*O que se pede*. Segundo o texto sobre o canibalismo, porque era o canibal considerado inocente?
══ Texto extraído ══
Contudo, apesar desta desculpabilização do acto ritual do canibalismo, desculpabilização que podemos encontrar mesmo entre relatos de homens da Igreja, a verdade é que os europeus tenderam a limitar, a dissuadir, a impedir, a proibir práticas canibais. Se o canibalismo era desculpado aos índios, era-o apenas na medida em que eles eram ignorantes do verdadeiro carácter imoral do acto canibal. Se o canibal era inocente, era inocente porque era ignorante. Na verdade, havia entre a filosofia dos europeus a crença inabalável de que também o canibal era humano e que dentro de todos os humanos se encontrava um elemento ético fundamental, bastando então que o índio fosse educado para perceber a sua própria natureza moral.
De facto, a crença de que se pode educar um canibal só tem fundamento na medida em que se acredite haver em todos os homens uma essência moral universalmente partilhada, a qual poderá servir de critério para que todos os homens, incluindo os índios, possam reconhecer o verdadeiro bem e o verdadeiro mal, de modo a que também os canibais possam admitir o seu erro. Sem a presença de um elemento universal que sirva de critério as morais serão essencialmente incomensuráveis entre si - então, o índio poderá ser coagido pela força, os seus filhos poderão ser educados noutra cultura, mas o que jamais se conseguirá é que um povo canibal reconheça que o canibalismo é um mal.
═══
══ Excertos das linhas ══
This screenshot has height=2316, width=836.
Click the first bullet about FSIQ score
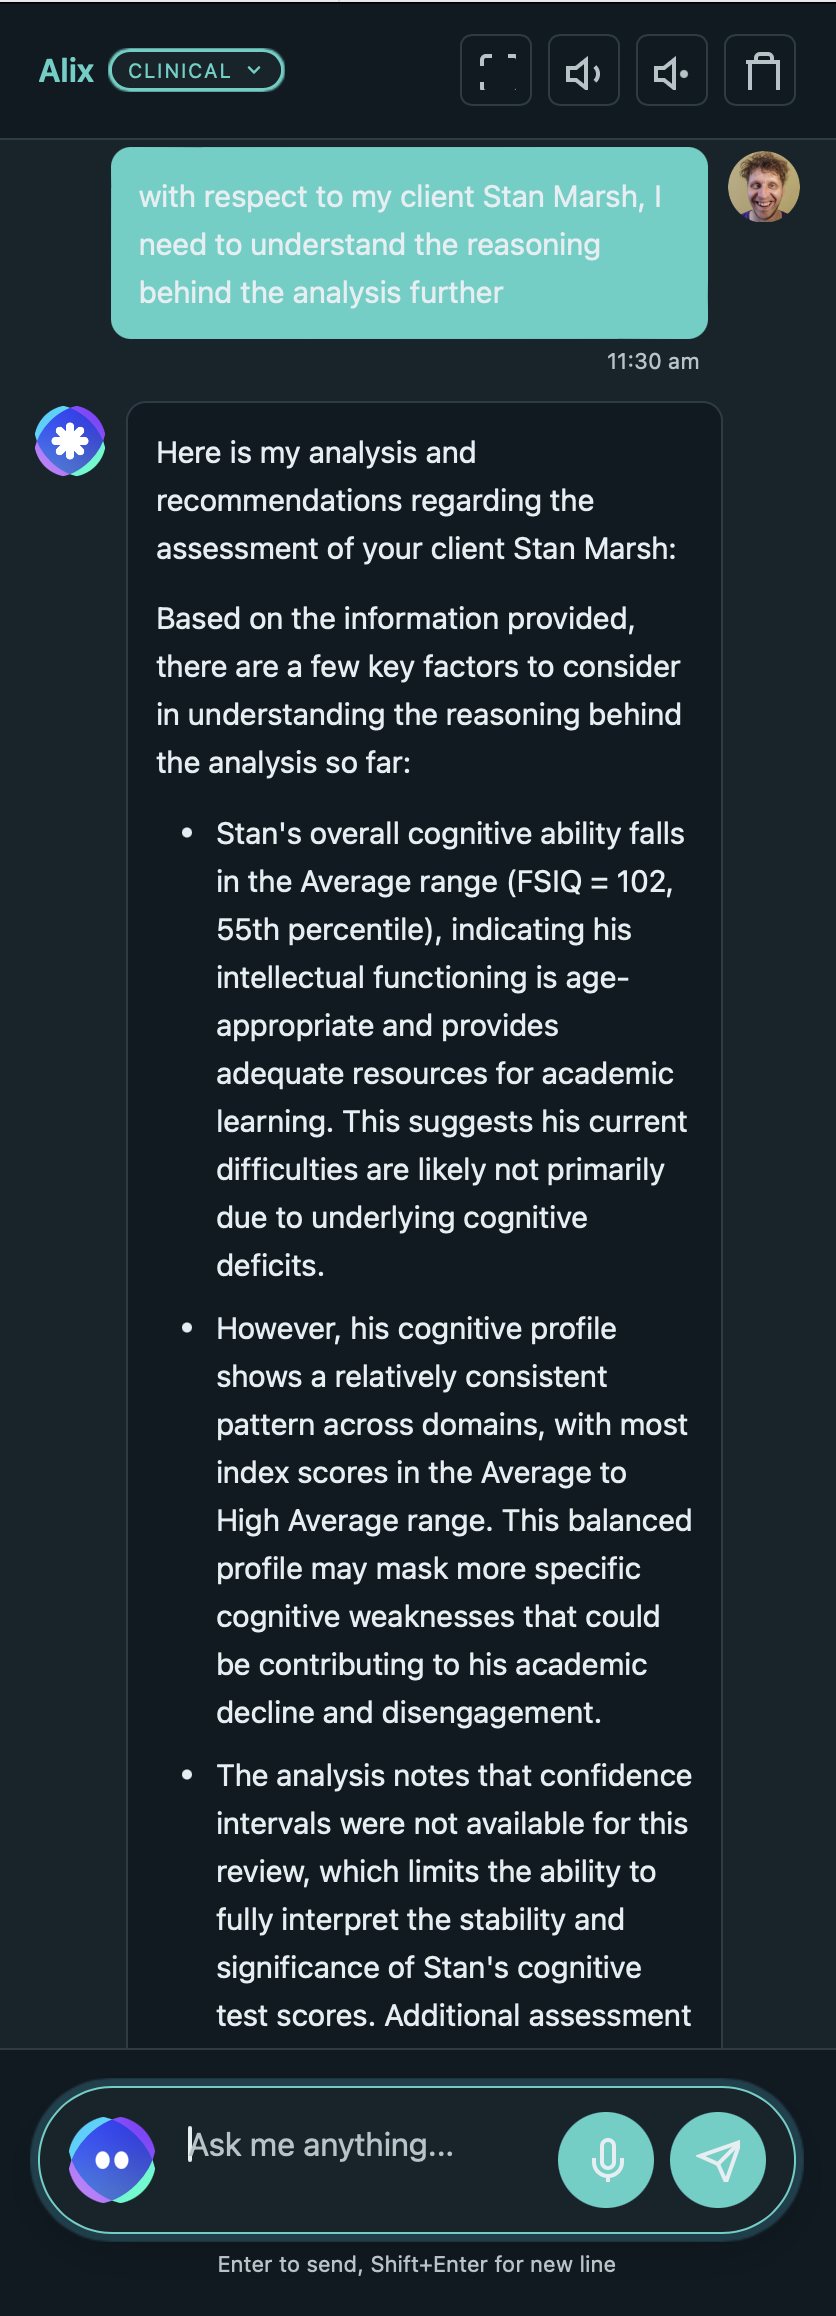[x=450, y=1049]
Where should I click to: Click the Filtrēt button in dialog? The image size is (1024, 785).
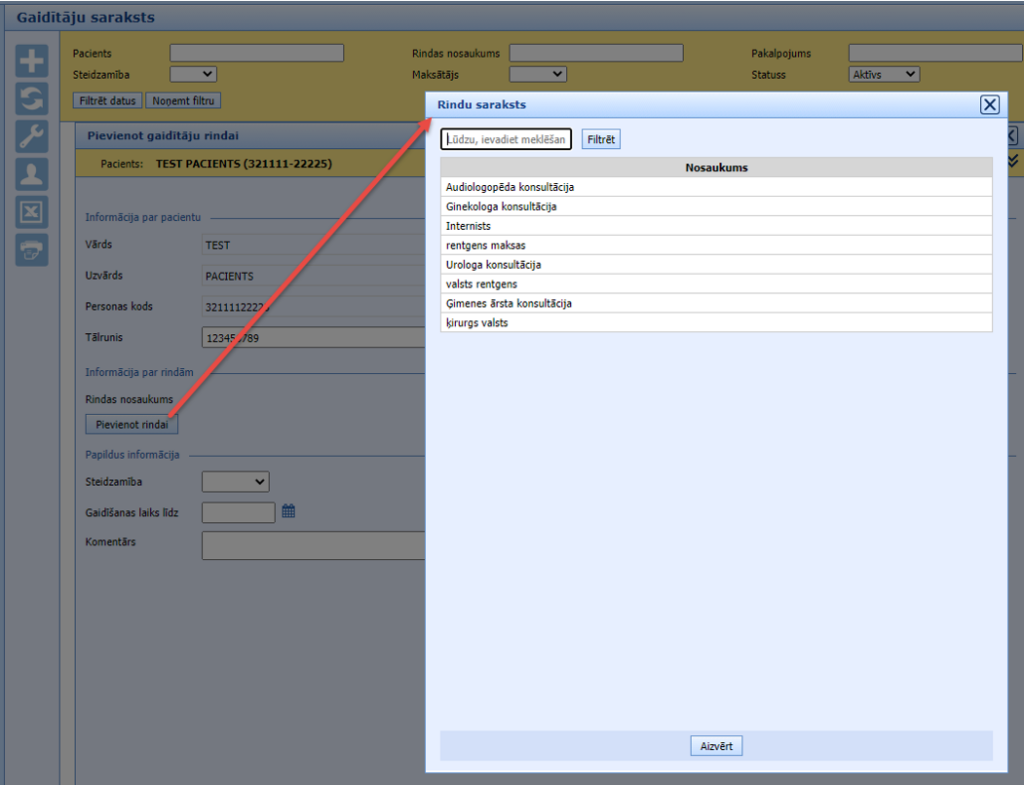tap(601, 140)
═══
*Solução do problema*. Porque era ignorante.